--- Prompt ---
In the records below, take the lines from the one containing "Given: Open the USER GUIDE section" through the one containing "click(204, 121)", both included, and output them as a Markdown table with the columns Row and Line text. Number the rows in order and skip any blank lines.

(A block of data)
________________________________________

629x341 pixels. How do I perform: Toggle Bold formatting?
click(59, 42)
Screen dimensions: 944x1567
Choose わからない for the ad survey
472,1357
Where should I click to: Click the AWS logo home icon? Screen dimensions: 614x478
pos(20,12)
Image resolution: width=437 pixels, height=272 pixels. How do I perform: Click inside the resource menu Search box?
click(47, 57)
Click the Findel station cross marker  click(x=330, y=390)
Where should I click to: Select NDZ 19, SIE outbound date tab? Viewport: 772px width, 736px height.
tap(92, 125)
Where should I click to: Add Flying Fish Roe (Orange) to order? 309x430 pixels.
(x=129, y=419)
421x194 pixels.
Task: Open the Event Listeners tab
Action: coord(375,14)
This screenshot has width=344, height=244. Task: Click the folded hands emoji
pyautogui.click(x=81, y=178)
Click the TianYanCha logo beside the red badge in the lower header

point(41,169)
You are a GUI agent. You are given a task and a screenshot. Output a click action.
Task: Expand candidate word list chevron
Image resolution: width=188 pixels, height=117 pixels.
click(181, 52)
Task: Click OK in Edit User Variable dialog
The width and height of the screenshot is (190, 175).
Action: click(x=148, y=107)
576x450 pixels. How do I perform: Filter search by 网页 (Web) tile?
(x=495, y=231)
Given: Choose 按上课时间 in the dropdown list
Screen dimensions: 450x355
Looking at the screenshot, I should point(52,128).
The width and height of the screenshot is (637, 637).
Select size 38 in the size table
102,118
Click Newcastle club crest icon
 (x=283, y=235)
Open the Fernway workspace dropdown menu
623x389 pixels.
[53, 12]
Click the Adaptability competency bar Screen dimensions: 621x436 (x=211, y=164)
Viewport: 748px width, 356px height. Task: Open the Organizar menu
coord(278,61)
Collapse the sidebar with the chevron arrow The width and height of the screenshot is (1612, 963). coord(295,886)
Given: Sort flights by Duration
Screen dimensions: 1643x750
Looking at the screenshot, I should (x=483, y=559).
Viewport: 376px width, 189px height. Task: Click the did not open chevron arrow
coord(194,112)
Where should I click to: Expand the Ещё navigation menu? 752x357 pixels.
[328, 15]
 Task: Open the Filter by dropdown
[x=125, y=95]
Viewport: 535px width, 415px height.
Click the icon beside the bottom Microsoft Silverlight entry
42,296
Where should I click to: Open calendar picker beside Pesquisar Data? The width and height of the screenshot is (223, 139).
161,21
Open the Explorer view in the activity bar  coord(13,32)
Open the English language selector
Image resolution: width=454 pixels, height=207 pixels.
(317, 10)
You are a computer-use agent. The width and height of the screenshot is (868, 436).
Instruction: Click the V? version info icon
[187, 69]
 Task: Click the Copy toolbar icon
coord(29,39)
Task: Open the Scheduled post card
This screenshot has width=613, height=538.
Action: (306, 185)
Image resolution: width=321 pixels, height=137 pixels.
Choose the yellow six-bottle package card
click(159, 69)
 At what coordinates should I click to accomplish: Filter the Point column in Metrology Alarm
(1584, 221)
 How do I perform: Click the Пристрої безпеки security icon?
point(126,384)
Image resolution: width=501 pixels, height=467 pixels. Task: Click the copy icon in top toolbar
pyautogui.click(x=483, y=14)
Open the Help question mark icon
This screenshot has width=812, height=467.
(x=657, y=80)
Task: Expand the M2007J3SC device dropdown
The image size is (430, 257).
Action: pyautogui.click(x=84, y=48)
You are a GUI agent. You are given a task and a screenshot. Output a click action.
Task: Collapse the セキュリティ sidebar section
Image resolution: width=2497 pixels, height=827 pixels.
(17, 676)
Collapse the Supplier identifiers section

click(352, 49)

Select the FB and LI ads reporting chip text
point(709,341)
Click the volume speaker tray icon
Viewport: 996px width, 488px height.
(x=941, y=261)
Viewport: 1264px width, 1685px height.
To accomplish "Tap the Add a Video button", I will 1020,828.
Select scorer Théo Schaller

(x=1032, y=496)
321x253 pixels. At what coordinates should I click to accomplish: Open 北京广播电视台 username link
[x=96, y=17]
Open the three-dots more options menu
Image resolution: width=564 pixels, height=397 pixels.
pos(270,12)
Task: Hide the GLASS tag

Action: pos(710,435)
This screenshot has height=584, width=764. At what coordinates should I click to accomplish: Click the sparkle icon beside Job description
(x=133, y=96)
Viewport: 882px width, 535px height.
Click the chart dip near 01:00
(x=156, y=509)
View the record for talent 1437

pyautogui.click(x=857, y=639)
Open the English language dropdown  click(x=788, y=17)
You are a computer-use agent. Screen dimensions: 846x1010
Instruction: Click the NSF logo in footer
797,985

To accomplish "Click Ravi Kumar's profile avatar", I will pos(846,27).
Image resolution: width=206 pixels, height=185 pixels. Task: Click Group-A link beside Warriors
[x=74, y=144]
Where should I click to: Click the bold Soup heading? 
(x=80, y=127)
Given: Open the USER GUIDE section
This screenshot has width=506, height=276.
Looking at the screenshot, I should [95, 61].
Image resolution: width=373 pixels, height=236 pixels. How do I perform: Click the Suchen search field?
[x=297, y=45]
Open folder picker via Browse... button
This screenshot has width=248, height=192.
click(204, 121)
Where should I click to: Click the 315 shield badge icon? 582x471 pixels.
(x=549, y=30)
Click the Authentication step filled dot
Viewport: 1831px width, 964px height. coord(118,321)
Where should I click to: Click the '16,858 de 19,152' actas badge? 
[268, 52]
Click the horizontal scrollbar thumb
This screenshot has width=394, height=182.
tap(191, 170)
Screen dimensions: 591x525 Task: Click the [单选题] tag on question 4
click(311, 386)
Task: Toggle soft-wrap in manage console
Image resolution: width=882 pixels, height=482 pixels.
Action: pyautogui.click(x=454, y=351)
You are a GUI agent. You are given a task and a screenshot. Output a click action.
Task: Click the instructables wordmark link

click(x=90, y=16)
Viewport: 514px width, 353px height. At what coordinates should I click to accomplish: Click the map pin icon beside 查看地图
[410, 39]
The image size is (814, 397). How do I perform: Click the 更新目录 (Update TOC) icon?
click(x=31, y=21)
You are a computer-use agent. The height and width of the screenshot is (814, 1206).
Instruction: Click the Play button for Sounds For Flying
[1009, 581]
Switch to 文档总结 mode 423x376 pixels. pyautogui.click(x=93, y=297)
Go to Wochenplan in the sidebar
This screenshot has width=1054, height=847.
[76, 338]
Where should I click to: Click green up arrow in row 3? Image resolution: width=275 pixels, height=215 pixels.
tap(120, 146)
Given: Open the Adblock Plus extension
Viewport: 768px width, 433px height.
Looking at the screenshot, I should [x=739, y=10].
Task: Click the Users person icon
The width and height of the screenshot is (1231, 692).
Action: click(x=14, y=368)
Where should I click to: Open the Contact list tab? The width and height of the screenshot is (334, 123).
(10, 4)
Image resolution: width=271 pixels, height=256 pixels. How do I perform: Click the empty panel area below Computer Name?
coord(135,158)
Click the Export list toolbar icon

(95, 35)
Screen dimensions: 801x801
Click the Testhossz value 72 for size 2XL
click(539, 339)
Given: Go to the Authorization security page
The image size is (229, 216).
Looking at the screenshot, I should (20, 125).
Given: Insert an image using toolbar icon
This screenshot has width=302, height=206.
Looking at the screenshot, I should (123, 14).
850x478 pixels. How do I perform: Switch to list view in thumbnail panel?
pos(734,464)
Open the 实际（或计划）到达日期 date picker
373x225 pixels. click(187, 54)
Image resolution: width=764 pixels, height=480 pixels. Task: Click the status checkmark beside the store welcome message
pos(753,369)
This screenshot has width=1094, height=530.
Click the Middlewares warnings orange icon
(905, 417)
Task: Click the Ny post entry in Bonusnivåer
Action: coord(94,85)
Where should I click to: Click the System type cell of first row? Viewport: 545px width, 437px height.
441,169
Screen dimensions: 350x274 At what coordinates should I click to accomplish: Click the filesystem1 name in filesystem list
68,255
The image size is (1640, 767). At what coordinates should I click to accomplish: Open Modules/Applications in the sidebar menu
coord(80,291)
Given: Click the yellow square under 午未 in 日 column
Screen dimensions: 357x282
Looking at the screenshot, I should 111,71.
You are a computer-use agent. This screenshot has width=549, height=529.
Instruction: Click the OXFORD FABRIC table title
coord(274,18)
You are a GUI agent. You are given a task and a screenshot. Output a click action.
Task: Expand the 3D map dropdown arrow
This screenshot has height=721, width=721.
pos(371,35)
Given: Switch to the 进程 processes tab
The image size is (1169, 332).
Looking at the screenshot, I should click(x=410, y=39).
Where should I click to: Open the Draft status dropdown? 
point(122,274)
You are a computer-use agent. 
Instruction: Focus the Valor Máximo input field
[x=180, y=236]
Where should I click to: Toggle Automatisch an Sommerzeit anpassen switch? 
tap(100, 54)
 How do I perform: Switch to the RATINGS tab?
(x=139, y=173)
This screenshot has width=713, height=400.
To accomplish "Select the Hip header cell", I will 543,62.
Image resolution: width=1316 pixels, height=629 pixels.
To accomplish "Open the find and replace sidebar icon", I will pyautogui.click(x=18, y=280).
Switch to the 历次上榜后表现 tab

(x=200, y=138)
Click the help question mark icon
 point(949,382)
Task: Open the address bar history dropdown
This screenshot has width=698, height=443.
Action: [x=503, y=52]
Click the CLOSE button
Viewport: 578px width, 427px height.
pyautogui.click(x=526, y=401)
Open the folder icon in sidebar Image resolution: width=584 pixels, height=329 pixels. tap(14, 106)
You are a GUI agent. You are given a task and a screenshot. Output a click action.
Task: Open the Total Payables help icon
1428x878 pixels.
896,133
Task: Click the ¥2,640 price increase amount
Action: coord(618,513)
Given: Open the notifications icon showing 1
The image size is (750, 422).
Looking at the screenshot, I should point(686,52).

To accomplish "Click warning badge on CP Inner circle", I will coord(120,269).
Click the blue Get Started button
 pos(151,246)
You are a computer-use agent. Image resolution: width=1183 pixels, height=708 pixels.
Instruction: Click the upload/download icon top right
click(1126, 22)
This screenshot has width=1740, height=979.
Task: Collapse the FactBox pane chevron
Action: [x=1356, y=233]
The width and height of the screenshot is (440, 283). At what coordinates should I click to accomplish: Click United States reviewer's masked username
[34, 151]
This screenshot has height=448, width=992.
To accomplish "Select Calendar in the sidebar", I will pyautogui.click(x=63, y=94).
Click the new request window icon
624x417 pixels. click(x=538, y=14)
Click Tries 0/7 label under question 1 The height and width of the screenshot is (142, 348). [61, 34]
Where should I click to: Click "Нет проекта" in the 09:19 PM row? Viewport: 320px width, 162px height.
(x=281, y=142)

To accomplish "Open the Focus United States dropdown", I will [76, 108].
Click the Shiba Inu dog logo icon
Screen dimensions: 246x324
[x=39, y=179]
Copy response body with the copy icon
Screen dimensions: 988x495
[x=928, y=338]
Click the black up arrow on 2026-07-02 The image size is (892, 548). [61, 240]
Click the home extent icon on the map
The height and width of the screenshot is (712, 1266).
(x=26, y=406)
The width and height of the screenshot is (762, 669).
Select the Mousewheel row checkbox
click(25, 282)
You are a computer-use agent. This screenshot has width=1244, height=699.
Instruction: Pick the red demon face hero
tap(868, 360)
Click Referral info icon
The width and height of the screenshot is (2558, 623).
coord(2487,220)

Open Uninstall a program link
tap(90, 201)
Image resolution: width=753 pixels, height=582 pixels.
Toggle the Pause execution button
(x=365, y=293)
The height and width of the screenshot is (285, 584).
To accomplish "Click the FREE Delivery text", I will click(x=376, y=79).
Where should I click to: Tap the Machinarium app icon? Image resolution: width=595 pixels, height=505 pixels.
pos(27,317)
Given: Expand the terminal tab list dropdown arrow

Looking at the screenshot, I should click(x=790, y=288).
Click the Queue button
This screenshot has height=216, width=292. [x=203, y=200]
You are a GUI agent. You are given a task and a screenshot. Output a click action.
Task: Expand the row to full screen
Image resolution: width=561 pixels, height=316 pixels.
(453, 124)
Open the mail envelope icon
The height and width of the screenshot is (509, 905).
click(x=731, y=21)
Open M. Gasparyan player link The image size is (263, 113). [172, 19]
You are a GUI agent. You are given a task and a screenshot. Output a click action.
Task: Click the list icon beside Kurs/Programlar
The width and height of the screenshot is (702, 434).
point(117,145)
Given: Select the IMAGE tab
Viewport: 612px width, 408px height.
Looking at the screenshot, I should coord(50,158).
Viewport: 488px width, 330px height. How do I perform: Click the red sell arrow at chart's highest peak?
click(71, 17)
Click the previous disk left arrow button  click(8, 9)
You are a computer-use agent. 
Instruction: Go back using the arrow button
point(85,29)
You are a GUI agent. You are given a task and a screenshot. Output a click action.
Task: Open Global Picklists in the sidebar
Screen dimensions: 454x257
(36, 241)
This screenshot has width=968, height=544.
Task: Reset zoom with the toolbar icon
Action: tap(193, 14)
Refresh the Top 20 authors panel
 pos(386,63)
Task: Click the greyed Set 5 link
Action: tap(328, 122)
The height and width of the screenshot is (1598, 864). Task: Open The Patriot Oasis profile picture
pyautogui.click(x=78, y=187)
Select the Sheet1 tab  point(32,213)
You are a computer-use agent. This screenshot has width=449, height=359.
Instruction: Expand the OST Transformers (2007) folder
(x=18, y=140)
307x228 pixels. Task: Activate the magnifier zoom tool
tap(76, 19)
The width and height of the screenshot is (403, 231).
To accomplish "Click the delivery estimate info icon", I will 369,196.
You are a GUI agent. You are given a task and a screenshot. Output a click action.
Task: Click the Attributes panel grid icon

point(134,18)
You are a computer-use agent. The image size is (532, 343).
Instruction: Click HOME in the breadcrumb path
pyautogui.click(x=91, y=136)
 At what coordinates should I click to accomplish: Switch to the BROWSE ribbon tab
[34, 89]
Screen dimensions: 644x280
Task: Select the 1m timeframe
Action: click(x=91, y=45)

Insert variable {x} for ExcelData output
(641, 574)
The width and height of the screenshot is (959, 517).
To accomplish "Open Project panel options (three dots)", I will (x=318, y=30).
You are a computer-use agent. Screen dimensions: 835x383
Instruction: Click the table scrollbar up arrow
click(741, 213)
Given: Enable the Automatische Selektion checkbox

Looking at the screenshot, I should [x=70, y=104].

________________________________________

--- Output below ---
| Row | Line text |
|---|---|
| 1 | Given: Open the USER GUIDE section |
| 2 | This screenshot has width=506, height=276. |
| 3 | Looking at the screenshot, I should [95, 61]. |
| 4 | Image resolution: width=373 pixels, height=236 pixels. How do I perform: Click the Suchen search field? |
| 5 | [x=297, y=45] |
| 6 | Open folder picker via Browse... button |
| 7 | This screenshot has width=248, height=192. |
| 8 | click(204, 121) |